大停電への懸念

電力会社からの電気の供給は水の流れに喩えるとわかりやすいとされます。上流(発電所)から下流の末端(使用者)に滔々と水が流れる様に電気が流れているイメージです。流す電気の量は当然ですが末端の消費量を常に上回る必要があります。上流の発電量が末端の消費量を下回ると、電気が足りなくなるので停電が生じます。

ここらあたりはあんまり詳しくないのですが、供給量が需要量を下回るとまず電圧が不安定になるそうで、続いて広い地域の停電が発生する事になるそうです。

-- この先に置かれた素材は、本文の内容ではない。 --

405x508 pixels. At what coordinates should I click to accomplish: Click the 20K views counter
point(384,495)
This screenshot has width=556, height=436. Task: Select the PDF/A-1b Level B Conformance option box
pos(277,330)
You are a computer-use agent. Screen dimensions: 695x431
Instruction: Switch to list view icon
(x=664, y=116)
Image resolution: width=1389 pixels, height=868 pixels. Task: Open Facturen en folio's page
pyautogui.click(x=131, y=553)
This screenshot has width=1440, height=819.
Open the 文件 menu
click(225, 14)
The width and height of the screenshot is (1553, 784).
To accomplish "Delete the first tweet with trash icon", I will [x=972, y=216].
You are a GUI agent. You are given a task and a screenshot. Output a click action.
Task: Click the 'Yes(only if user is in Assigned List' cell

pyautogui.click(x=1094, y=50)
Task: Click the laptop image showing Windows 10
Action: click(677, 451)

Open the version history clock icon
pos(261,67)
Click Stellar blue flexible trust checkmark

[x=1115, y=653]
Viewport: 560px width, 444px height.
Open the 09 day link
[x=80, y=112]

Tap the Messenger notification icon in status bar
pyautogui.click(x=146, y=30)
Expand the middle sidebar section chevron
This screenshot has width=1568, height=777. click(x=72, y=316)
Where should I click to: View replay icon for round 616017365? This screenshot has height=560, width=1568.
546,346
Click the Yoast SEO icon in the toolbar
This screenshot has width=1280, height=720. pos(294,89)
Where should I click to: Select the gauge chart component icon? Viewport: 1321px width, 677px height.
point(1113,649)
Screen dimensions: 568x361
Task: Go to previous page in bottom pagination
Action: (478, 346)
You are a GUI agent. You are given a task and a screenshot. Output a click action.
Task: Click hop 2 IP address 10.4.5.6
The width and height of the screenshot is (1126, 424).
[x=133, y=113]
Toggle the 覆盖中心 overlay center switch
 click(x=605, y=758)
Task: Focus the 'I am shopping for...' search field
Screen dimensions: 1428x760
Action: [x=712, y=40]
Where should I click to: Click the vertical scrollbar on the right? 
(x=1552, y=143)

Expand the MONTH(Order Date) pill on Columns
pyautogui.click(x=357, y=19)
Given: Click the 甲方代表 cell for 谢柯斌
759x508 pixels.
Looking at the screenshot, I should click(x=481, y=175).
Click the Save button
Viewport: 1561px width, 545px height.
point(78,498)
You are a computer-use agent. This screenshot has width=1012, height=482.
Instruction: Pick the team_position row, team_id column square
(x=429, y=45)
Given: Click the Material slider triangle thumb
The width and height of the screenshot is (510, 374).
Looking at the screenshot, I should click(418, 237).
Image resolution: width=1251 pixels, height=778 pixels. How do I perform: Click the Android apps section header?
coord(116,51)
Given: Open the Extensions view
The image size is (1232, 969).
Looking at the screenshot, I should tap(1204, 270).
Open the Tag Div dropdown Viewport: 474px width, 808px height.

水であれば末端からジワジワと水圧不足による断水になりそうですが、電気の場合はそうならずにある時点でドカンと止まってしまうそうです。

私の子供の頃はまだ停電がしばしばあった時代なのでイメージだけはできるのですが、電灯がチカチカし始めたら、ストンと停電になってしまう感じです。夜なら真っ暗になりますが、当時の人間は慣れていましたから、おもむろにローソクがお出ましになりました。

大停電で有名なのは1965年のニューヨーク大停電があり、2003年にも北アメリカ大停電が起こっています。アメリカと日本が同じかどうかの技術的な差は私にもわかりませんが、少なくとも日本で起こらないとは思えません。去年の春に計画停電が行なわれたのは、供給量の不足による大停電を懸念したものだったはずです。


今の日本が供給量の不足による大停電が起こる可能性がある状態にあるのは、誰もが知っていると思います。大停電を避けるために供給側は供給電力の増加、需要側は節電対策を取っていますが、それでも安定した状態になっていないのは御存知の通りです。

供給側は休止中であった火力発電所を再起動させたり、ガスタービンの増設による供給増に努めていますが、原発問題からの供給減少を埋めるにはまだまだ遠いのが現状です。節電対策は粘り強く続けられているとは言え、これもまた限界があるのと、結局のところ何とか保っていると節電意識はだんだん緩むものです。

ここまで大きな破綻なく保ったのは事実ですが、供給量に余裕が無い状態はさほど改善されていません。日によっては、どこか1ヶ所の発電所トラブルがあれば、綱から転げ落ちる地域も現実にあります。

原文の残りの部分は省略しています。